Effective-risk rescoring is one of the gateway's first-class capabilities, alongside the workflow engine (threat modelling, gap analysis, DPIA), the architecture knowledge tools, and the document-citation surface. The same MCP agent that runs your STRIDE threat model can call the engine mid-walk to score the residual risk of each identified threat. The same agent that drafts your DORA gap analysis can re-score every open vulnerability against the article-level requirement it maps to.

The product is not "another scoring tool." The product is deterministic risk reasoning, callable from the agent you already use, with citations every regulator already accepts.

Try it#

Tier requirement. The effective_risk_inline and effective_risk_inline_batch tools are gated to Team and Company subscriptions. Free and Premium tiers do not include them. See /pricing for the tier matrix.

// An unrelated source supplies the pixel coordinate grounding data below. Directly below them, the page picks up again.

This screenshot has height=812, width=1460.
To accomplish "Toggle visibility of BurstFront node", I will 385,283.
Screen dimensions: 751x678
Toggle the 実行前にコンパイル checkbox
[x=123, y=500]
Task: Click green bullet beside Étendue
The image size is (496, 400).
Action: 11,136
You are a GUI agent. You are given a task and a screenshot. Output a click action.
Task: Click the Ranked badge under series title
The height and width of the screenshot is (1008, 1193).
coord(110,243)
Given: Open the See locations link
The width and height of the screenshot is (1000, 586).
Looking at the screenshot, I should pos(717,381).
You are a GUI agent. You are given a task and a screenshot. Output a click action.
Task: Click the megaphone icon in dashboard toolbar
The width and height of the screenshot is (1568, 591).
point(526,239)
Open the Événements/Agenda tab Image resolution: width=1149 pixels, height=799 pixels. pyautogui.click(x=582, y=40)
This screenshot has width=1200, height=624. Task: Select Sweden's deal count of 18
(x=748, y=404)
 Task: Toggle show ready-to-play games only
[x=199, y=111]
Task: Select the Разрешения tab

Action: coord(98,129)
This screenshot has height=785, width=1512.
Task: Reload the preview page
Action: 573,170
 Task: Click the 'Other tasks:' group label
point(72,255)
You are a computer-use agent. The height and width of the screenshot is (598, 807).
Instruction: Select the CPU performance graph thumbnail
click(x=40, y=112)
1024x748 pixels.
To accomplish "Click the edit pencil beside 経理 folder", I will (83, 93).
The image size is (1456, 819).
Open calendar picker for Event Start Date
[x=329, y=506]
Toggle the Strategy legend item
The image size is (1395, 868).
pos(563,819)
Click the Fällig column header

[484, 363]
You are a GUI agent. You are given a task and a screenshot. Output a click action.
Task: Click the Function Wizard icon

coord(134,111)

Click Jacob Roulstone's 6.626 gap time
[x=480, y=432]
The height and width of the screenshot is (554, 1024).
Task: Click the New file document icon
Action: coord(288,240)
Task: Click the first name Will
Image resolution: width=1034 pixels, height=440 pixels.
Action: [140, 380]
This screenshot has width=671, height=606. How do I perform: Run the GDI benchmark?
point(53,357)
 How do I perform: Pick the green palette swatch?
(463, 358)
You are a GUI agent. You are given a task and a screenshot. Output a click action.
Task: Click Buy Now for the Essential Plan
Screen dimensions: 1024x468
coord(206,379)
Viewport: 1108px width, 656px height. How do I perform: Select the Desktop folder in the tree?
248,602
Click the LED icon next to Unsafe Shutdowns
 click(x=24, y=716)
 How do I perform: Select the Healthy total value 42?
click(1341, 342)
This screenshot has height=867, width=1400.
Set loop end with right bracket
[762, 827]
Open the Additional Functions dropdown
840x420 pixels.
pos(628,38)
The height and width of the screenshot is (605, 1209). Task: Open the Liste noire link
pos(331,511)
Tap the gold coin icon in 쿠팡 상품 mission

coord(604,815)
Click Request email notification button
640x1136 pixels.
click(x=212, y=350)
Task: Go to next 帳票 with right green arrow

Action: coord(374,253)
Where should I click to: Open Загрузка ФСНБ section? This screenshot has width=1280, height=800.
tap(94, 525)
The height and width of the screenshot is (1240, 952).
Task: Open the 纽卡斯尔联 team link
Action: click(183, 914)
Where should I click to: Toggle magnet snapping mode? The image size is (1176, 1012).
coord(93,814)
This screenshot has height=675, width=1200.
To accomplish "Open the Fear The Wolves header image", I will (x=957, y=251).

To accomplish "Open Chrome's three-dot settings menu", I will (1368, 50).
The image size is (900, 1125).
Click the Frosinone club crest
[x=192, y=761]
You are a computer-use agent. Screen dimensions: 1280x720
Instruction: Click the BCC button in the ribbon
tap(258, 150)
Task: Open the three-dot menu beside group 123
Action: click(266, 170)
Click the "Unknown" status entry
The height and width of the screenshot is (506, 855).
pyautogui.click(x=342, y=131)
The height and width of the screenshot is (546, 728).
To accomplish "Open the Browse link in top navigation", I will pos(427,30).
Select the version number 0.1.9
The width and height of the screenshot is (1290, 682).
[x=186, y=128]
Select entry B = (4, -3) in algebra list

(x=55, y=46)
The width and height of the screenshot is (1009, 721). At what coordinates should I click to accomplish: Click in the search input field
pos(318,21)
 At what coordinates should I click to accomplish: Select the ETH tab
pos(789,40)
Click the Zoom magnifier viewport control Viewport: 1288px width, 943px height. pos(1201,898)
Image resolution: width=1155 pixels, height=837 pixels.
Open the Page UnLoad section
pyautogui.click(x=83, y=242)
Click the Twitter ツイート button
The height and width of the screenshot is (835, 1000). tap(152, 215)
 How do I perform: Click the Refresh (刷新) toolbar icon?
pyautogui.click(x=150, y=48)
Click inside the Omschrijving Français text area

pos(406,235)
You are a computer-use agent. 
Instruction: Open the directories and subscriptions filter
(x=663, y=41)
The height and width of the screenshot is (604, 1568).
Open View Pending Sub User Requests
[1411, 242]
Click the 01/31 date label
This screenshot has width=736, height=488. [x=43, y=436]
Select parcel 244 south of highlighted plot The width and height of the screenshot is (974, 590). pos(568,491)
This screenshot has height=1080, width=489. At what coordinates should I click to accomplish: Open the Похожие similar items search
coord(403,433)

If your AI client speaks MCP and you are on Team or Company:

  1. Connect it to the gatewayhttps://gateway.ansvar.eu/mcp, OAuth 2.1, two-minute setup.
  2. Hand your agent a CVE list and an asset description and ask: "Use the Ansvar gateway to compute effective risk for each of these CVEs against this asset, and tell me which ones I can suppress."
  3. The agent calls effective_risk_inline_batch, returns the rescored list with rule citations, and you triage the short tail.

If you want the longer mechanism, the engine and the rule library are open: effective-risk-mcp and effective-risk-rules. The rules are versioned, the schema is published, and every score the gateway returns can be reproduced by running the engine yourself against the same inputs.

The asymmetry is on your side: an attacker can generate more CVEs against you than you can read. A deterministic engine that suppresses the inapplicable ones with cited reasoning is how you keep the queue workable without hiring a second triage team.

Frequently asked

What does effective-risk rescoring replace in our existing stack?
It doesn't replace your scanner — Tenable, Rapid7, Qualys, GitHub Dependabot, Snyk all still feed in the CVEs they find. It replaces the spreadsheet (or the analyst hour) where someone re-reads the CVSS vector against your asset's actual exposure, criticality, and compensating controls and writes 'not exploitable here, suppress' in the ticket. Every suppression decision becomes a deterministic, cited rule-firing instead of a tribal-knowledge note that leaves with the person who wrote it.
How is this different from an LLM that just summarises CVEs?
An LLM produces a different answer every time you ask. An effective-risk engine produces the same answer every time, traceable to a specific rule firing with a citation. For audit, insurance, and regulator-facing work, that determinism is the product — a customer can run the same CVE × asset × controls input through the engine a year later and reproduce the score. LLMs are how the customer's agent asks the question; the engine is what answers.
What input do we need to provide?
Per CVE, four required slots: asset name, asset exposure (internet / internal / isolated), asset criticality (low / medium / high / critical), plus a list of compensating controls (with whether each is attested-by-engineer or evidenced-by-tool). Components, data classes, and data sensitivity are optional but improve the score. Most workflows fill these from a system description in the workflow frame — no separate asset registry needed for one-shot scoring. For repeated scoring against the same asset, register the context once.